Paper backing torn away...medium-tone fabric ready to be fused onto the light-tone background (off camera). Being all one piece, this was tricky to position correctly. (The color looks wrong here just because of the incandescent light shining on it. All the other lights are full-spectrum lamps.)  > 









< Fused! It was going well, but at this point I was getting nervous--it was time to make her eye and her eyebrow, and I knew that could make or break the quilt.








It went fine, but boy, was I careful, especially when
painting the white spots in the pupil. Breathed a huge
sigh of relief when that was done and I realized this
portrait might be a success after all.

Got so caught up in what I was doing, I forgot to photograph the dark sections as they were fused.

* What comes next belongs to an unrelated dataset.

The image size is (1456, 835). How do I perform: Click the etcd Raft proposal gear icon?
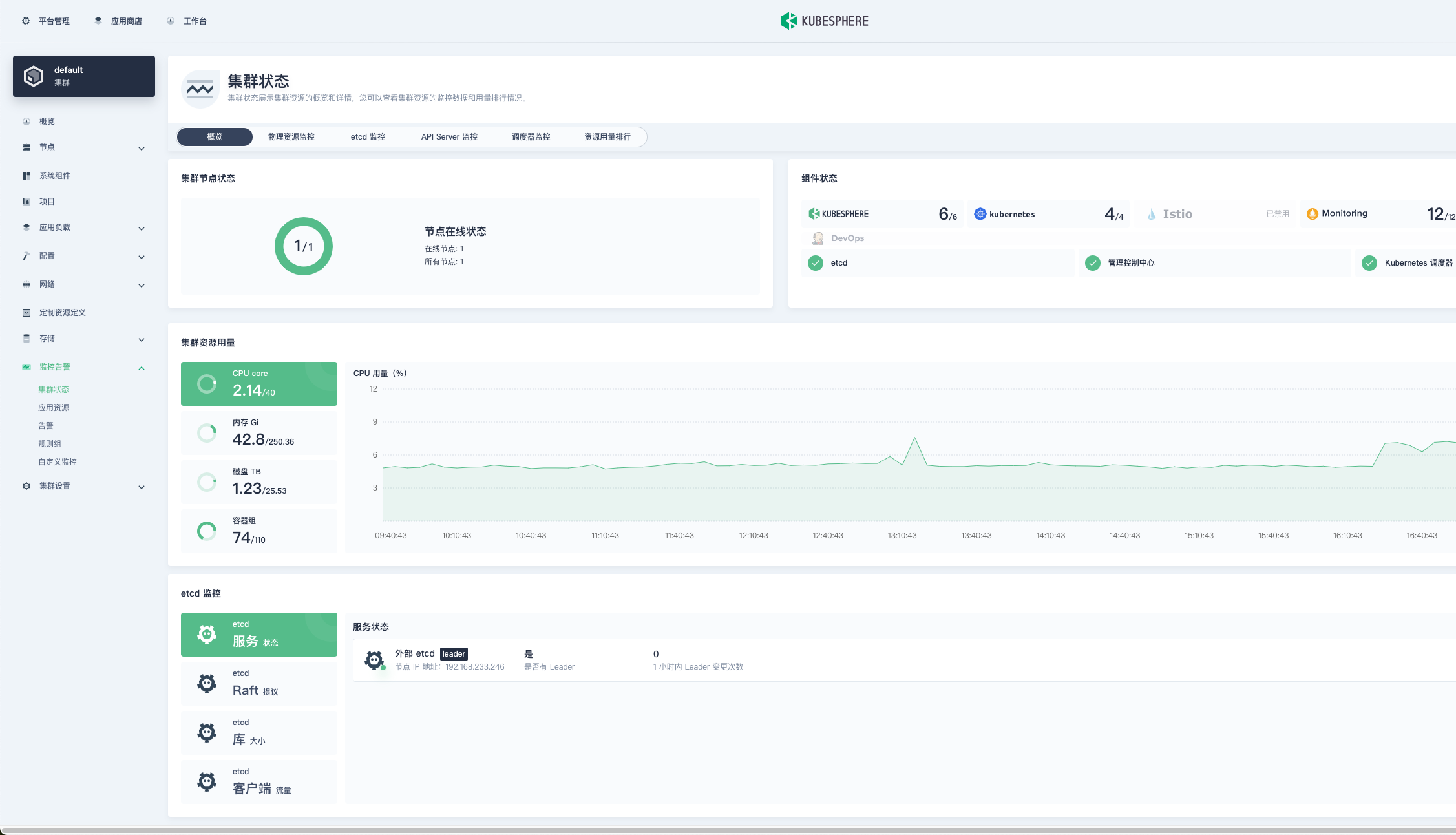(x=207, y=683)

Time to piece the flower (this time the light box was used). The flower wasn't in the photo, but because Lucy's crouched position wasn't totally clear after posterizing, I needed something that was obviously near the ground to give it context.

All total, this project took me 63 hours, from the first photo tracing to sewing my label on the back. I don't know if that's fast, slow or average, and the only reason I logged my time at all was in case I ever decide to make another one. It's always good to know how much of a commitment you're in for beforehand.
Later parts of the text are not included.